W poprzednich rankingach Polska wypadała bardzo źle. W marcowej edycji znalazła się na 50. miejscu. Badanych były 53 kraje.
Teraz jednak kryteria oceny się zmieniły. Zmieniło się też zajmowane miejsce. Z nieszczęsnego 50. wskoczyliśmy na 35.
"Prawie półtora roku po wybuchu pandemii koronawirusa najlepsze i najgorsze miejsca na świecie definiuje jedna rzecz - powrót do normalności" - pisze "Bloomberg" i podaje ranking krajów, które najlepiej wychodzą z kryzysu.
Na pierwszym miejscu w rankingu znalazły się Stany Zjednoczone. Na drugim Nowa Zelandia, a na trzecim Szwajcaria. Wysoko jest także Wielka Brytania, Australia, Francja i Hiszpania.
Kraje te mają co prawda bardzo wysokie wskaźniki śmiertelności, ale oferują swoim obywatelom szybszy dostęp do szczepionek, co jest kluczowe przy ocenie wychodzenia z kryzysu.

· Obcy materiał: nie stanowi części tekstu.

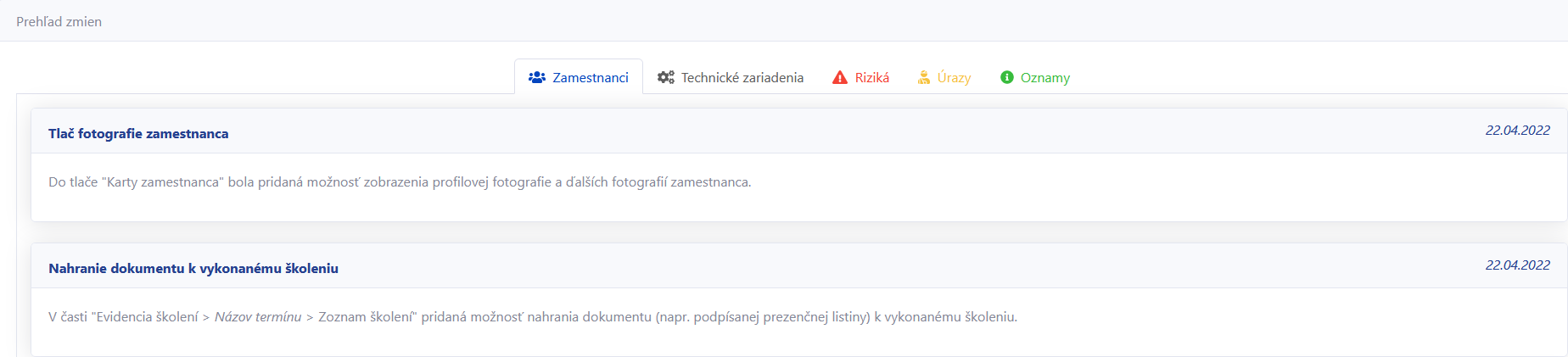Click Nahranie dokumentu k vykonanému školeniu title
The height and width of the screenshot is (357, 1568).
pyautogui.click(x=193, y=269)
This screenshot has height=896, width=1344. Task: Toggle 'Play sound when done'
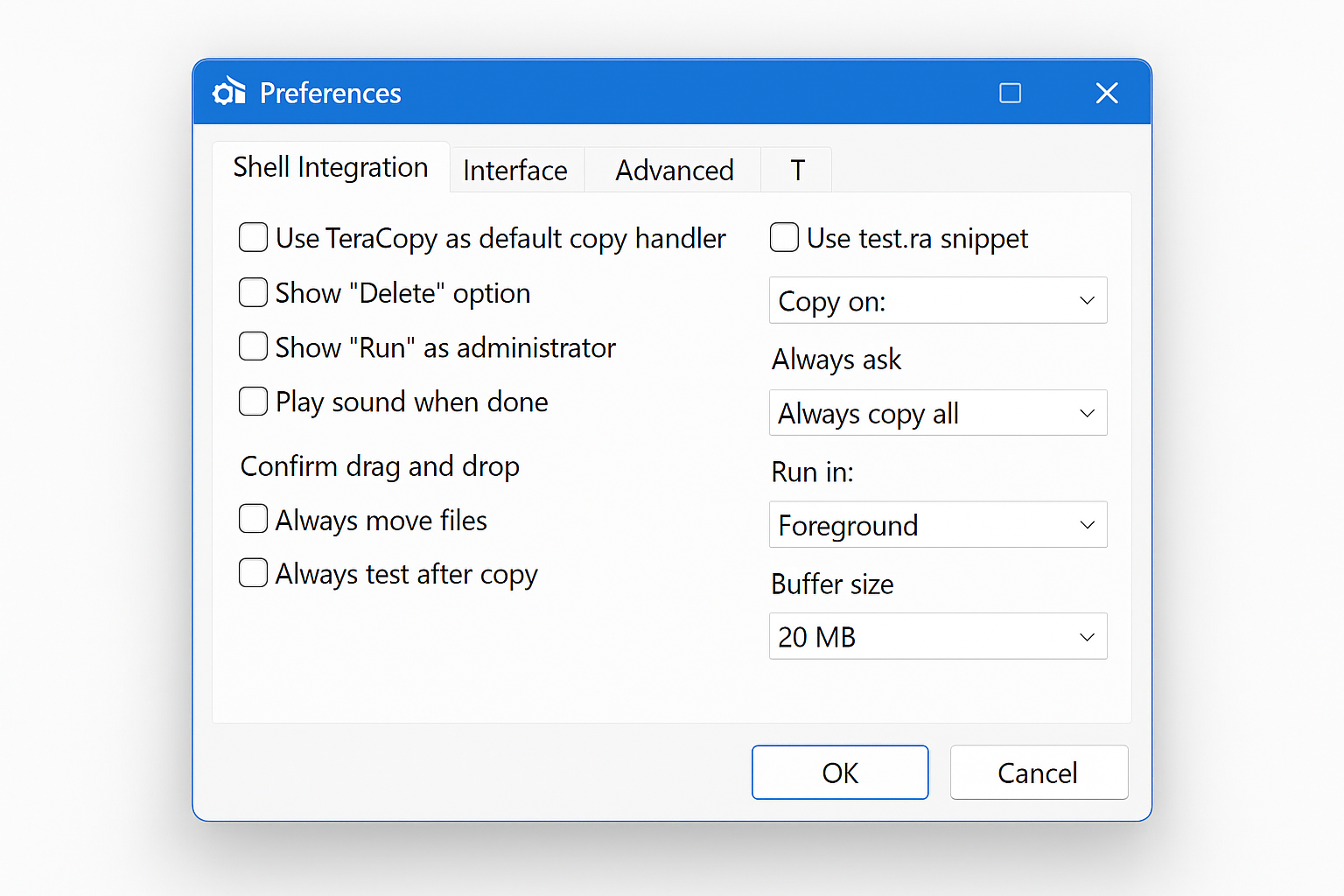[253, 401]
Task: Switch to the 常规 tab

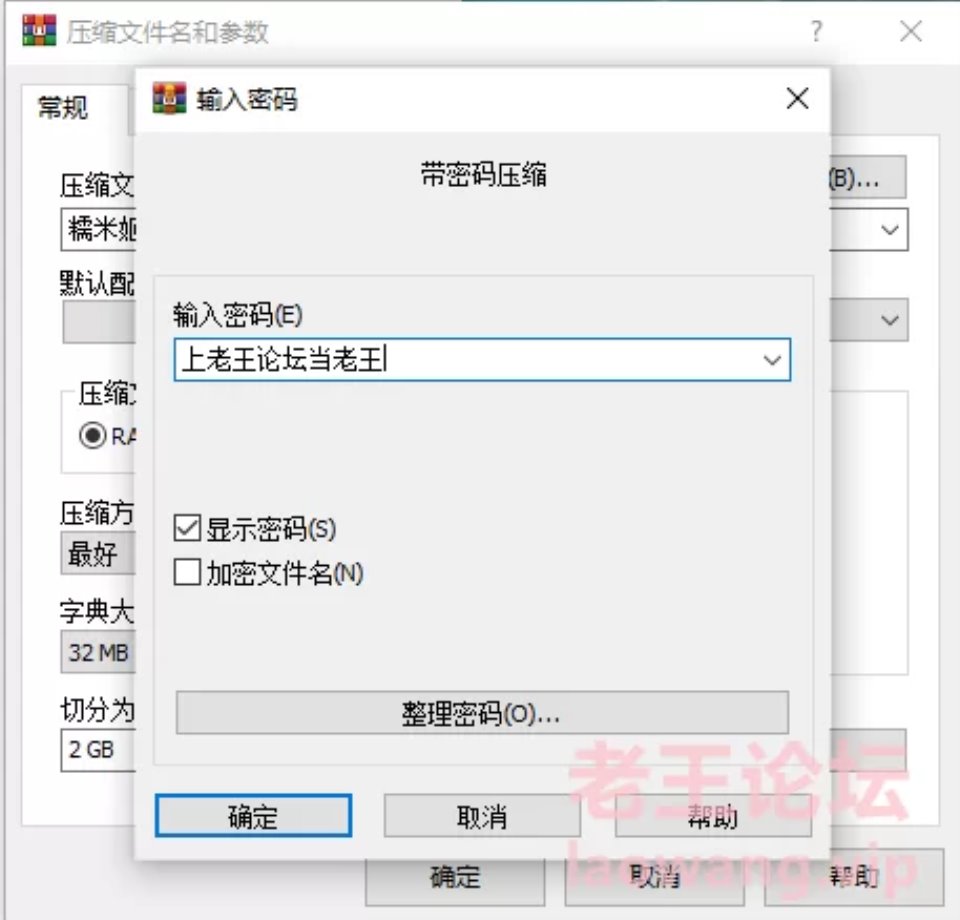Action: point(63,108)
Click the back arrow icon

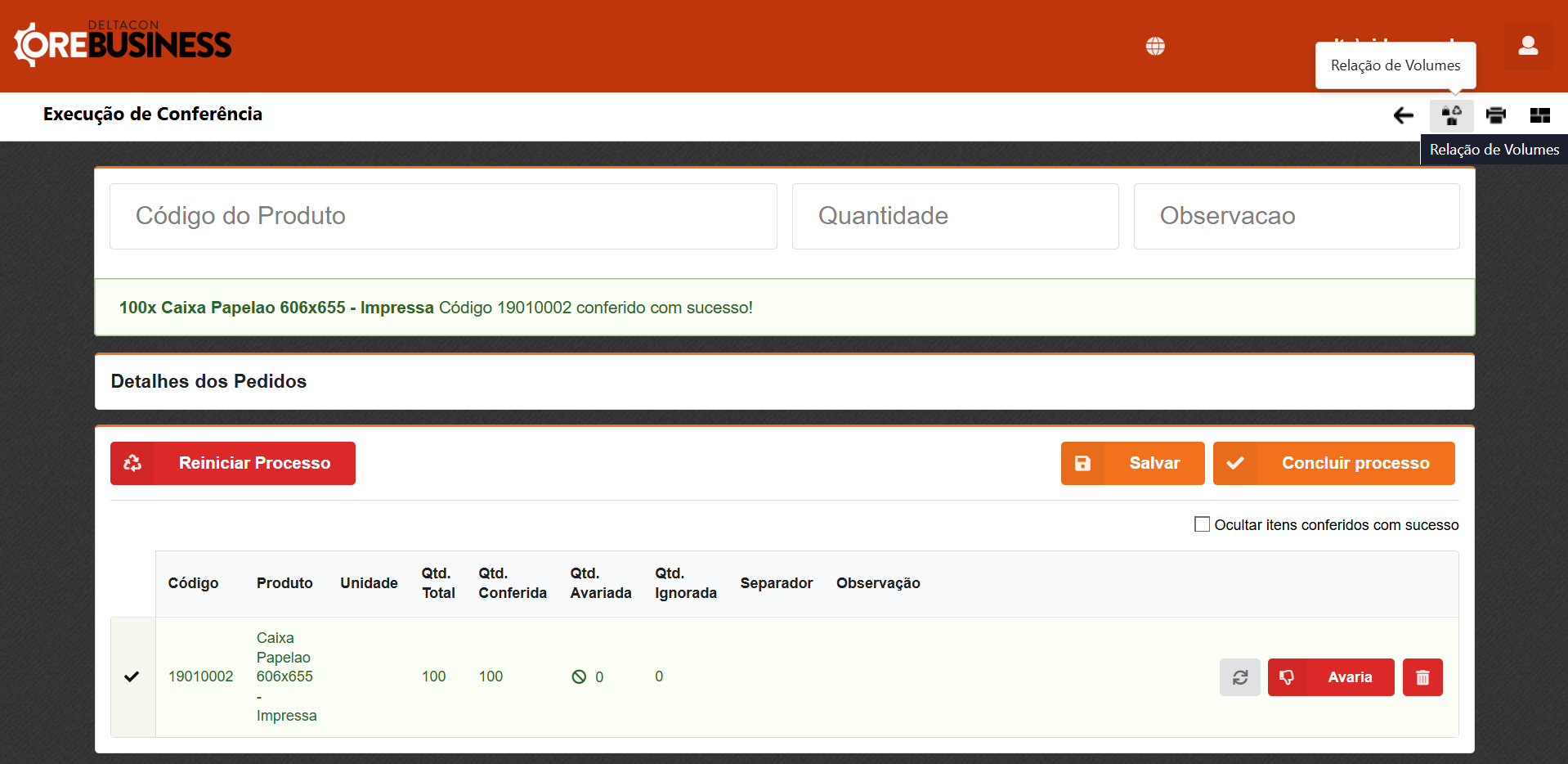1403,115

"Podczas gdy niepowodzenie potężnych, rozwiniętych gospodarek w powstrzymaniu rozprzestrzeniania się koronawirusa pozostaje trwałym dziedzictwem pandemii i pozostawia głęboką bliznę — USA, Wielka Brytania i niektóre części Europy mają jedne z najwyższych wskaźników śmiertelności na mieszkańca na świecie — te kraje okazują się szybsze i lepsze w wychodzeniu z ery COVID-19, głównie dzięki dominacji dostaw szczepionek" - pisze "Bloomberg".
Pod uwagę brano też dotkliwość blokad, czy zamknięcie na inne kraje. Np. w Izraelu, który zajmuje miejsce w pierwszej dziesiątce, program szczepień jest bardzo zaawansowany - objęto nim prawie 60 proc. obywateli.
Mimo to liczne przypadki zakażeń nowym wariantem delta sprawiły, że na lotniskach przywrócono obostrzenia dla przyjezdnych.
Ostatnie miejsca w rankingu zajmują kraje Ameryki Łacińskiej, w których dostęp do szczepionek jest utrudniony, albo wręcz nie ma go wcale. 53 miejsce zajmuje Argentyna.